╭─ Given records

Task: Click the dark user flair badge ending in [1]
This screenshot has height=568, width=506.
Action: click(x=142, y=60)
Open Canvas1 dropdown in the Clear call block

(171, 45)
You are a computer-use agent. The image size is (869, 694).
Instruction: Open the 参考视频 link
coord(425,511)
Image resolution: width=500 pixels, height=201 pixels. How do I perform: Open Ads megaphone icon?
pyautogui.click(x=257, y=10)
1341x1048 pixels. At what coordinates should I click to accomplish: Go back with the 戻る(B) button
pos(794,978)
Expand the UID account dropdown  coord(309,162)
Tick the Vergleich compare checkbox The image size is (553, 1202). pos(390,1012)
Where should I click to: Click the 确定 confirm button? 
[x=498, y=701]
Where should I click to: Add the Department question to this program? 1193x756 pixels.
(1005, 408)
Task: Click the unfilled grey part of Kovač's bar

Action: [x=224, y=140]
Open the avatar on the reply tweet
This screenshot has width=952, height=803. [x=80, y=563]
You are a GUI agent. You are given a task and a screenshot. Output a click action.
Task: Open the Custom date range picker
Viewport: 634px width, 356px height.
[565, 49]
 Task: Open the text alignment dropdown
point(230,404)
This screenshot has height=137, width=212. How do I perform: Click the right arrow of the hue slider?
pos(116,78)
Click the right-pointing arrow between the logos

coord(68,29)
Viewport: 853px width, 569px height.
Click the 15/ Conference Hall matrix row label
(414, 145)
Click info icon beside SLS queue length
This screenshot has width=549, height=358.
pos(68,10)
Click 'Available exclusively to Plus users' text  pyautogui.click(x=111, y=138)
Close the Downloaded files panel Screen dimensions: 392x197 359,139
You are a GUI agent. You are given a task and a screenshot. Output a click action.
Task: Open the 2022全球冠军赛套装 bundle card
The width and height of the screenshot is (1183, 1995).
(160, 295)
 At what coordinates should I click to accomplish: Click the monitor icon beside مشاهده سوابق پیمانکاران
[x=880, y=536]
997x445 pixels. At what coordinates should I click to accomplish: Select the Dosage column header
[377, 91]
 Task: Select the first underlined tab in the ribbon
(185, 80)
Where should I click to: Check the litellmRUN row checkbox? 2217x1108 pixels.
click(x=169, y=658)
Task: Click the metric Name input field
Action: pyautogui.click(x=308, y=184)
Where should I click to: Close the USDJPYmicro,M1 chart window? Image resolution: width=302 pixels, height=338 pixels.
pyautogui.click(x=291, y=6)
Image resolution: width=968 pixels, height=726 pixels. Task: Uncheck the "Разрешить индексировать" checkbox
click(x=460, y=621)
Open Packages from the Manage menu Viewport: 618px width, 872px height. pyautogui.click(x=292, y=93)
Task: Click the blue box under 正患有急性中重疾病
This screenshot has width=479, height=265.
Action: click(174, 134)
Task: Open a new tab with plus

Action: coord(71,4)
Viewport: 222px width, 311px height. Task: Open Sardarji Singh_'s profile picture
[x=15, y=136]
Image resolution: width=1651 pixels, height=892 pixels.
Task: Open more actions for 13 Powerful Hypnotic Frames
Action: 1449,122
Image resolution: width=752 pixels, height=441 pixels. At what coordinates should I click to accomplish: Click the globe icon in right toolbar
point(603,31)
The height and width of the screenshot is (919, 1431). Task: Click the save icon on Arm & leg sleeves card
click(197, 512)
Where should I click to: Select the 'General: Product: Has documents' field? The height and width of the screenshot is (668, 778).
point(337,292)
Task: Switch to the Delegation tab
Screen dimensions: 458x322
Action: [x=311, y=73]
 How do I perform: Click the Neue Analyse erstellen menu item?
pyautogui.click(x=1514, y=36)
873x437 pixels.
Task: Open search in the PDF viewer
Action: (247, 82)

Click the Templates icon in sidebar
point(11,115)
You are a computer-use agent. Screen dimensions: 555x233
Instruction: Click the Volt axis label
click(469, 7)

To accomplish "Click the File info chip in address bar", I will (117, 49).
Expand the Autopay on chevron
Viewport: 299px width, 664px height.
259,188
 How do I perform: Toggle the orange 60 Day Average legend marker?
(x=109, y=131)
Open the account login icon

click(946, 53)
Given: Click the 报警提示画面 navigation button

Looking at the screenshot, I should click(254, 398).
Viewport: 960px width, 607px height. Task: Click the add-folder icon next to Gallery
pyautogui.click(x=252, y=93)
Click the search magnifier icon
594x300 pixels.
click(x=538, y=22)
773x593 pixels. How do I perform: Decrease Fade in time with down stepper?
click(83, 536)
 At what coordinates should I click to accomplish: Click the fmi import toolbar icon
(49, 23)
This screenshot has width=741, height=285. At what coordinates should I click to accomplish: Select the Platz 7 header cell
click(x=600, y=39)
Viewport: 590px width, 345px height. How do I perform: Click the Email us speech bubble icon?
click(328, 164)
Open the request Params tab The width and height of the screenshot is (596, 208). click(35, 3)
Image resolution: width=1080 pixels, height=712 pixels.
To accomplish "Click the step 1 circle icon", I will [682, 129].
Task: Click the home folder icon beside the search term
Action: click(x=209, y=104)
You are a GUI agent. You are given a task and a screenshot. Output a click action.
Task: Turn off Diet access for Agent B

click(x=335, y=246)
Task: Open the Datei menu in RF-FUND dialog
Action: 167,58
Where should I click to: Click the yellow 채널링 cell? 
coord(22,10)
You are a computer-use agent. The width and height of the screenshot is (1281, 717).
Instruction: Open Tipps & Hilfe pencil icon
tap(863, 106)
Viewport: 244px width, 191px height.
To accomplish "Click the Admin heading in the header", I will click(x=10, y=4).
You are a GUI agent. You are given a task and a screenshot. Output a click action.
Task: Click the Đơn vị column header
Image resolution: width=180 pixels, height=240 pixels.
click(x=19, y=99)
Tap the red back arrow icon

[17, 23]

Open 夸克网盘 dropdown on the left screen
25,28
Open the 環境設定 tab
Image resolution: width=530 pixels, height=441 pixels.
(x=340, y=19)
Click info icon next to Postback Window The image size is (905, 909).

╰─

Report each line above that contains the string "Instruction", copying every such line in full. Case counts.

Instruction: Open the 参考视频 link
Instruction: Click the Volt axis label
Instruction: Open Tipps & Hilfe pencil icon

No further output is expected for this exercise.